Three Days Before the Shooting . . .
Page 121
“I know,” Hickman said, “it’s sad, but life is change, so get back to the boy and the movie men. What happened after Prophet preached?”
“Here’s how it went: The next day he’s out early, shooting up the streets and talking more crap than the radio—Yao!—and stacking the deck like a riverboat gambler. And with folks even more excited by the news of his preaching they can’t wait to see samples of the shots he’d been shooting. So he takes some of the shots and joins them together then makes a deal with the Sunset’s manager to show them on the screen between the first show and the second. Then he spreads the word that for the price of the regular admission anyone can see firsthand how they’d look in the movie he’s planning.
“Hickman, Prophet and his boys were working like beavers and the State Negroes were stumbling over one another to be with them. That afternoon I get to the Sunset shortly after the main movie had started but had a hell of a time finding a seat. So I’m sitting there reading the captions as I try to catch up with the action of a Western in which the hero and his sidekick shoot it out with about sixteen outlaws in a dispute over range land and water. Now it happened that the actor playing the hero was Jack Hoxie, and the one playing his sidekick was a fellow named Morman Jackson—which is important. Because Jackson was a State Negro out of Kansas who broke into the movies years before by passing for white. So unknown to white folks he’d been acting any part he could adapt to, which turned out to be everything from renegade Indians, Rebel generals, railroad detectives, outlaws, sheep herders, Tex-Mexicans, to cowboys, Chinese laundrymen, and Yankees.

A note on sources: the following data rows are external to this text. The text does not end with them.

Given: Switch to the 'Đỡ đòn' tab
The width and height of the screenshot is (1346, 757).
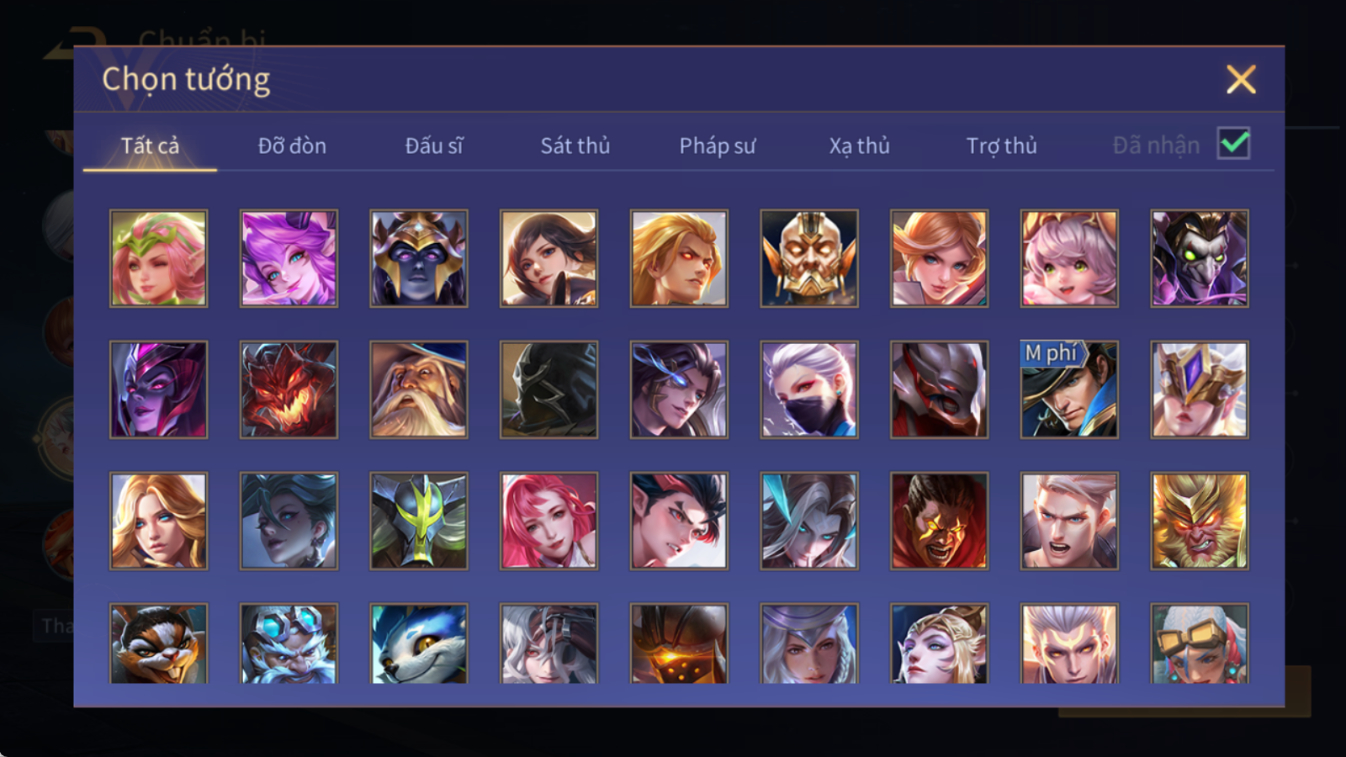Looking at the screenshot, I should [x=292, y=146].
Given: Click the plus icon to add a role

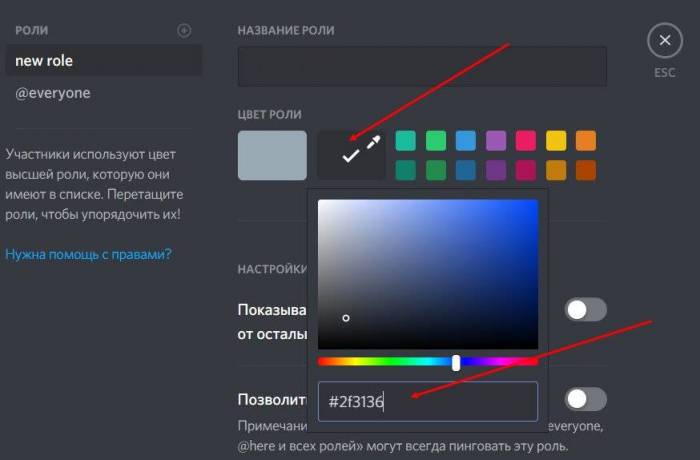Looking at the screenshot, I should 184,31.
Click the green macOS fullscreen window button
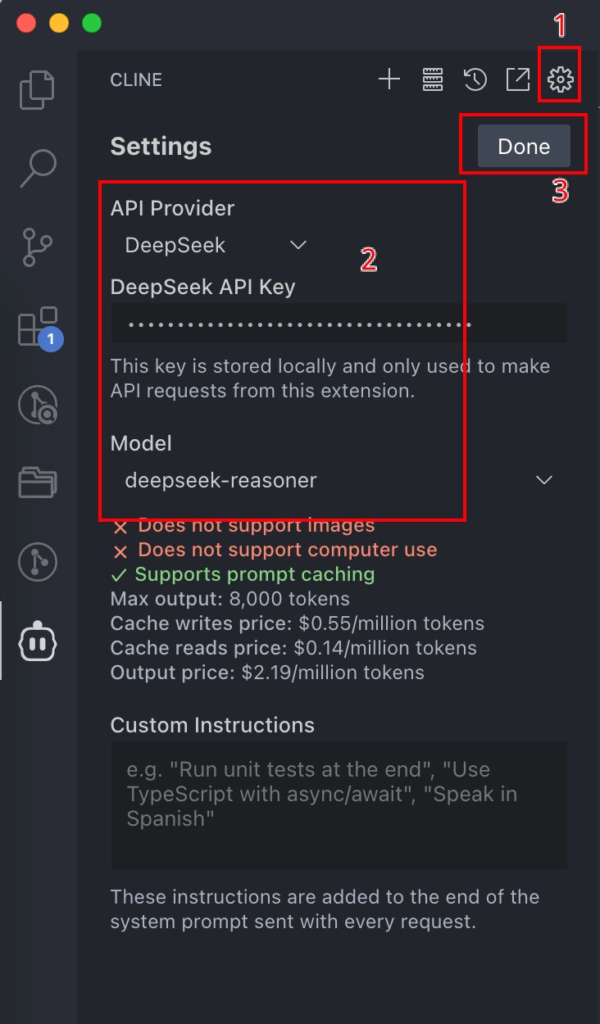The height and width of the screenshot is (1024, 600). pyautogui.click(x=91, y=24)
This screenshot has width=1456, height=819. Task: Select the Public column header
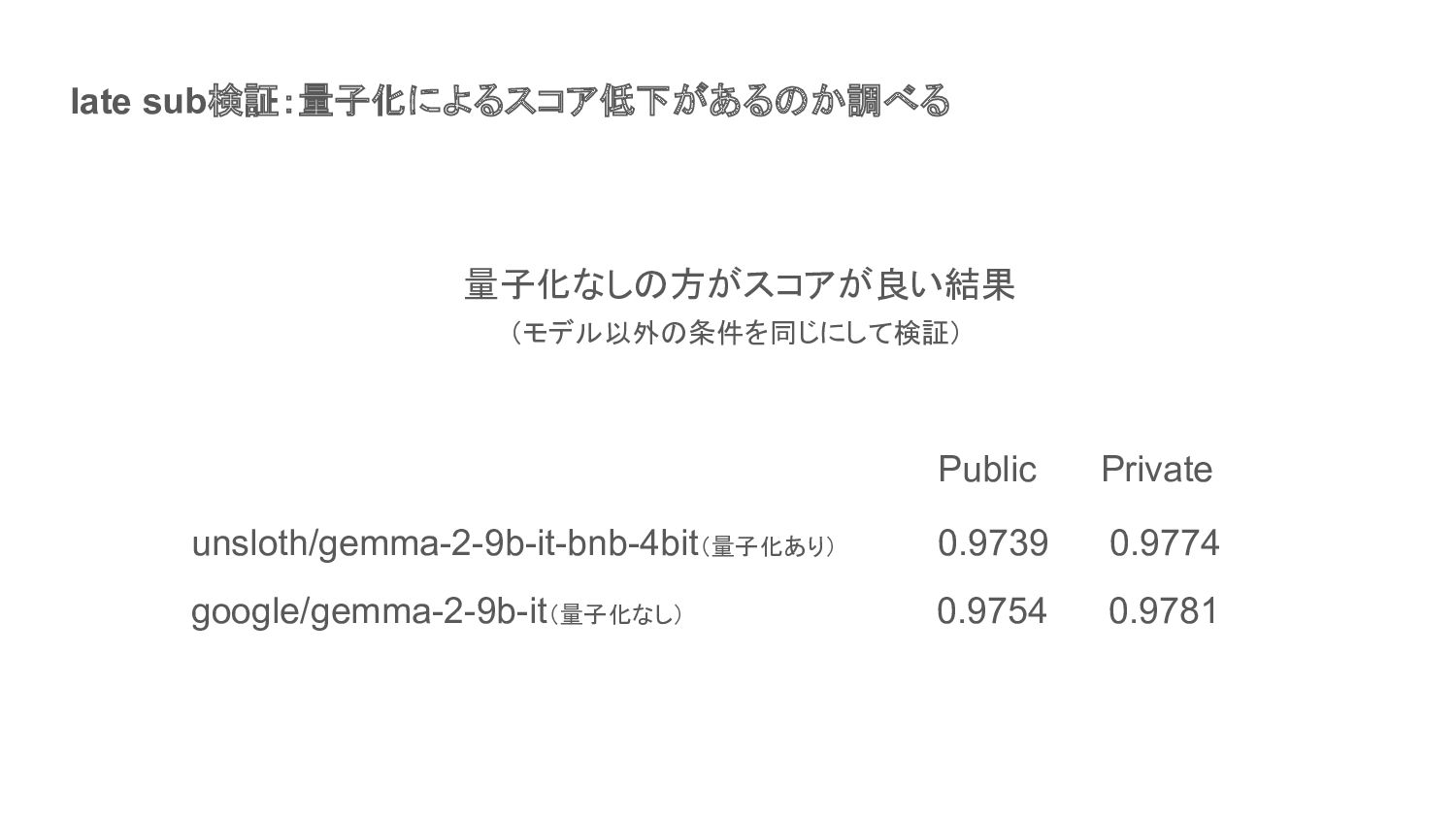tap(987, 470)
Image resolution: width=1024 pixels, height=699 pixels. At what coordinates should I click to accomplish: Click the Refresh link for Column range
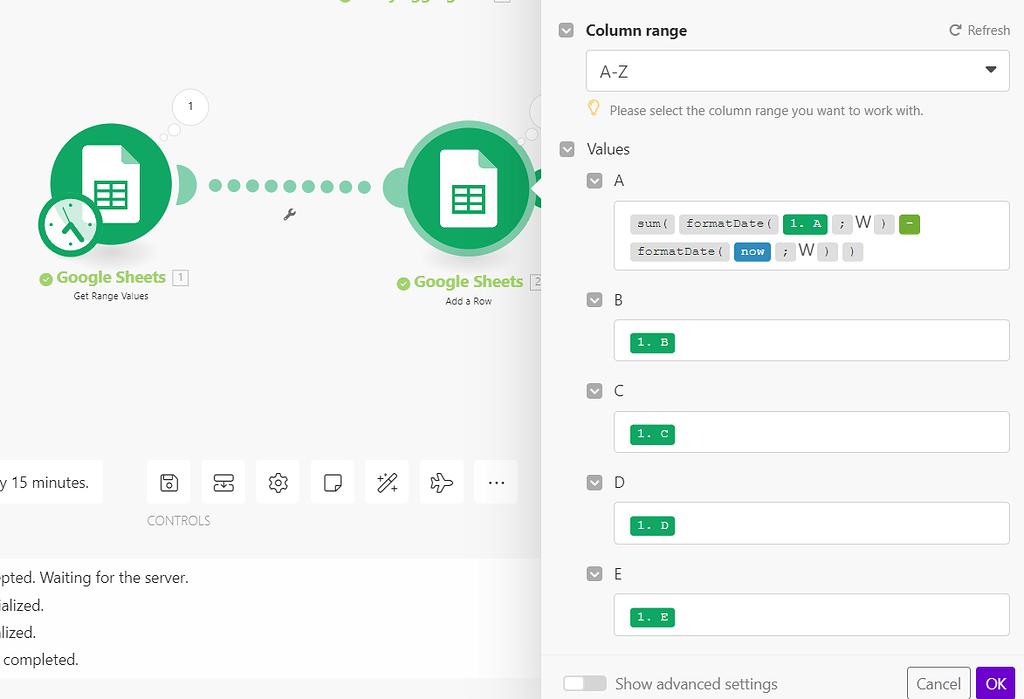click(979, 30)
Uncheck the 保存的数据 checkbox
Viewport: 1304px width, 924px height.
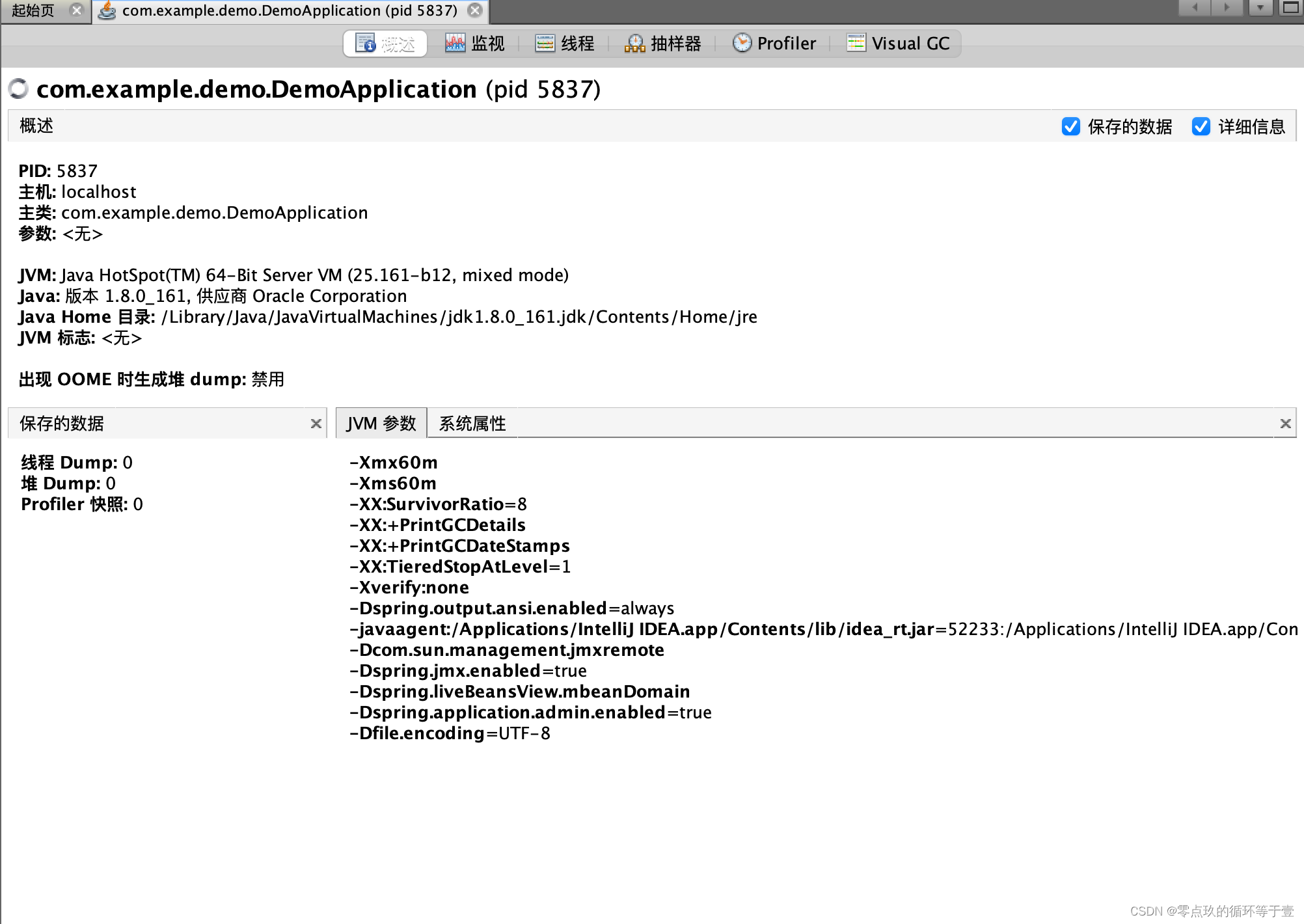[1071, 127]
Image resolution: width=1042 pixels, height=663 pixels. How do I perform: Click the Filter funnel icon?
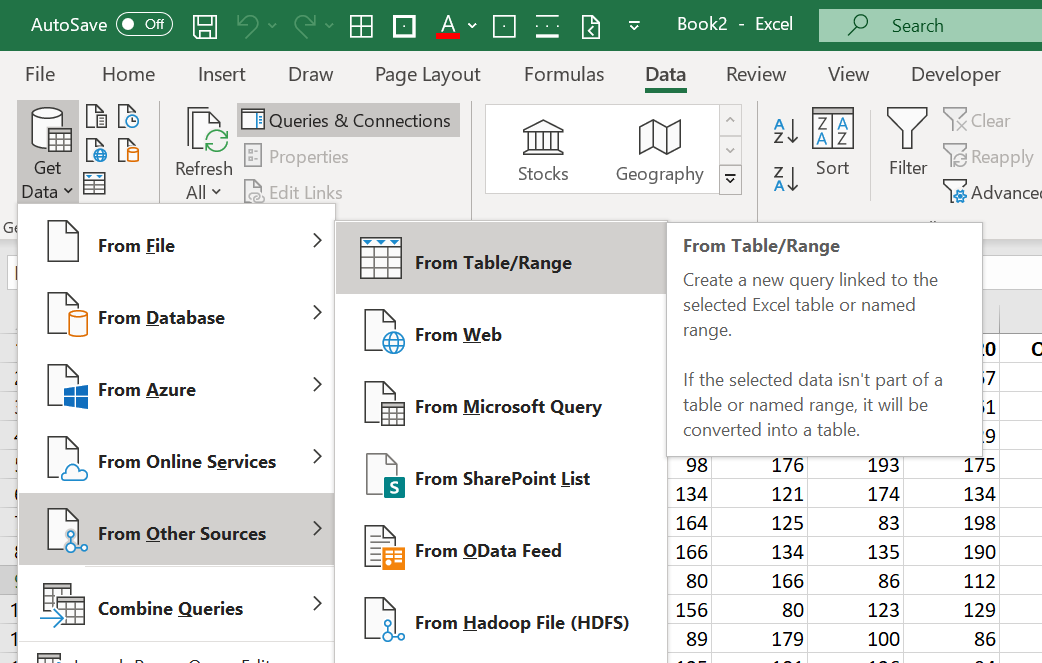pyautogui.click(x=907, y=143)

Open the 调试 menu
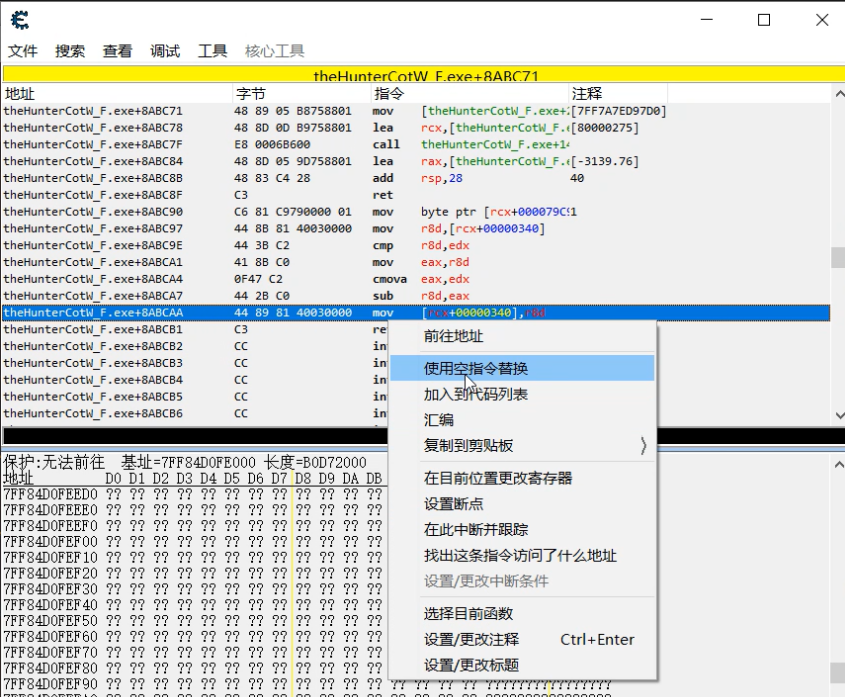[165, 51]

“Which made him a real-life hero for State Negroes who got a kick from seeing him turn the white folks’ game against them. Put Jackson in a movie and right away they had them a plot within a plot, a double feature which they could enjoy for the price of a single admission. And underneath whatever else was happening they had them their own kind of comedy!
“Anyway, at this point when I’m watching the outlaw tiptoeing toward Hoxie and Jackson with his gun cocked and ready, all hell breaks loose in the balcony—Yao!—and years before it was invented a movie in the Sunset exploded….”
“With sound?”
“Yao, with sound! Because when a damn sign painter by the name of Tackett sees the Hoxie and Jackson characters in trouble he loses all control of his senses. Did you know Tackett?”
“Not that I remember.”
“Well, he was tall and skinny and black like me, and having a mouth full of gold he was always grinning—which ain’t like me, because my teeth are natural and I do little grinning. Anyway, when Tackett sees this outlaw slipping up on Jackson and Hoxie he’s fit to be tied. All at once he’s yelling, ‘Watch out, y’all, there’s one slipping behind you!’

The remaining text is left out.